# CS333 Lab A-1: Leader Election

## Goal of this lab:

• Understand and implement two algorithms for electing a leader in a ring.

## Introduction:

In the course of a distributed computation, it is often useful to be able to designate one and only one process as the coordinator of some activity. This selection of a coordinator is known as the "leader election problem" and it has been studied in many contexts.

In this lab, you will consider the problem of electing a leader among a group of processes whose communication pattern is arranged in a ring, where each process can receive messages only from its left neighbor and may send messages only to its right neighbor. We assume that each process starts out with a unique identifier (an integer).

## Directions:

Implement and test the following two leader election algorithms. Read over the entire assignment before starting.

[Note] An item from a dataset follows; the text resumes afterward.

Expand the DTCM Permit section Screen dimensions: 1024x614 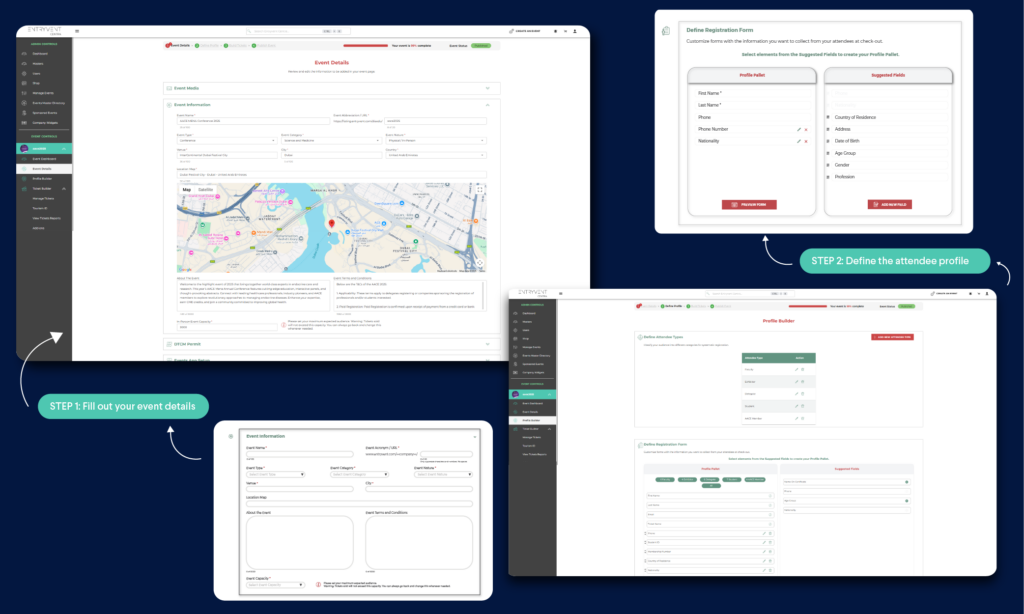point(486,343)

1. Le Lann-Chang-Roberts Leader Election: This is perhaps the simplest of all distributed algorithms. However, it has lousy message complexity. It sends around n squared messages in the worst case. Try to construct an execution (on paper) in which you would get this worst case behavior.

The idea of this algorithm is that each process starts by passing its own identifier to its neighbor. Whenever a process receives an identifier from its neighbor, it either:

1. passes it on around the ring, if the id received is greater than its own,
2. discards it, if the id received is less than its own, or
3. declares itself the leader, if the id received matches its own.

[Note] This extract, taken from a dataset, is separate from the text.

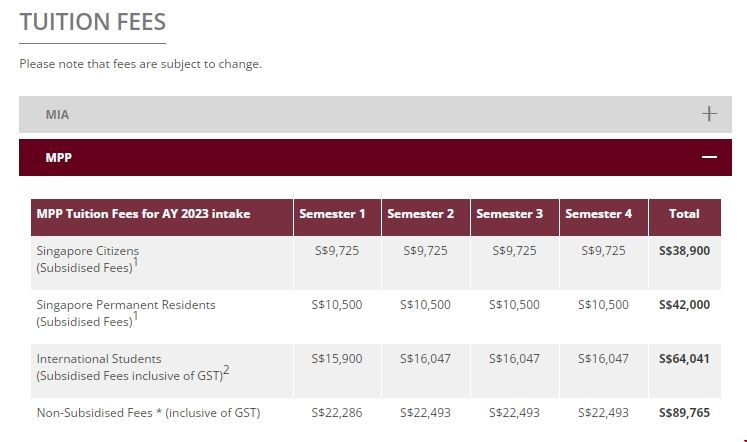Click MPP Tuition Fees AY 2023 header
This screenshot has height=442, width=747.
coord(143,214)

Notice that the process with the greatest identifier is elected. Create a single Playground module that implements this algorithm. Then, instantiate it many times and arrange the communication pattern in a ring in order to test that it works. You'll need to make some provision for initially assigning each instance a unique identifier.

2. Peterson Leader Election Algorithm: This algorithm for leader election in a ring is a bit more involved, but its worst case message complexity is much better. See if you can figure out (on paper) the message complexity of this algorithm. (Hint: notice that at least half of the processors become relays after each round of communication.)

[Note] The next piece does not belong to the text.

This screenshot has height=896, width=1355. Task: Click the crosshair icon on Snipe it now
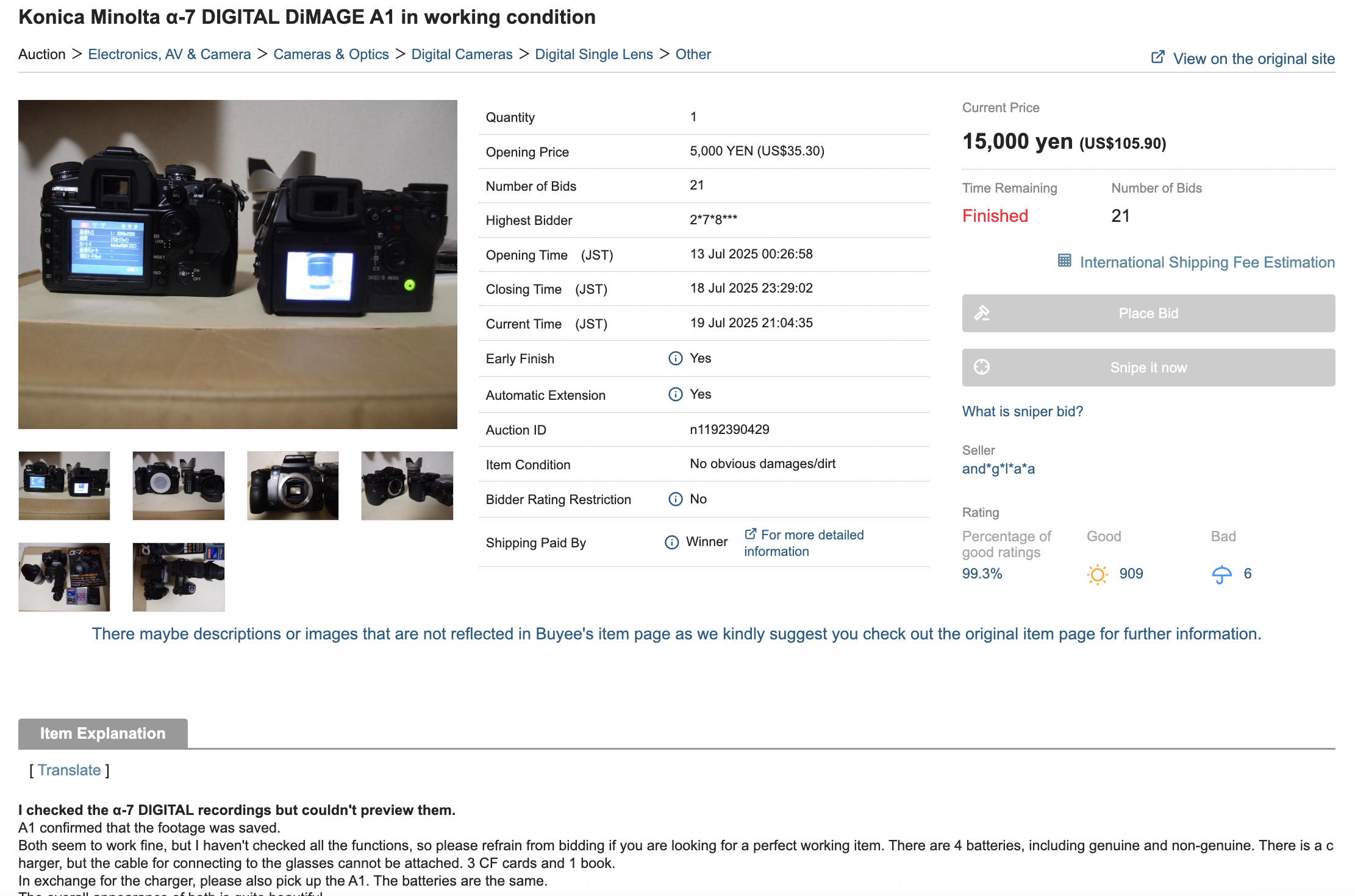982,367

The algorithm works as follows:

1. In the first phase, each process sends its identifier two steps clockwise (so each process sees the identifiers of its neighbor and its next-to-last neighbor).
2. Each process P makes a decision based on its own identifier and the identifiers it has recieved. If P's immediate neighbor's identifier is the greatest of the three, then P remains "active" in the algorithm and adopts its neighbor's identifier as its own. Otherwise, P becomes a "relay".
3. Now, each active process sends its identifier to its next two active neighbors, clockwise around the ring. Relay processes simply pass along each message they receive.
4. Steps 2 and 3 continue repeatedly, with more and more processes dropping out as "relays" until a process finds that its own immediate neighbor is itself, in which case everyone else has dropped out and it declares itself the leader.
Implement this algorithm as a Playground module. Be sure to think about how you will manage sending a message two steps around the ring of active processes. Also, be sure to print out useful messages from the modules in order to demonstrate that your algorithm is working properly. For example, at each round, active modules should print out the round number, the messages received from the two neighbors, and the decision of whether to remain active or become a relay.

To receive credit for this lab, you should:

1. Clean up and print out your code. (Don't turn it in, but save it for your code/design review.)

2. Turn in a Project Evaluation Form near the beginning of class on the day you want to do your demonstration and code/design review. You should be prepared to demonstrate your working application, explain your design and code, and answer questions. Also, be prepared to discuss the message complexities of the two algorithms.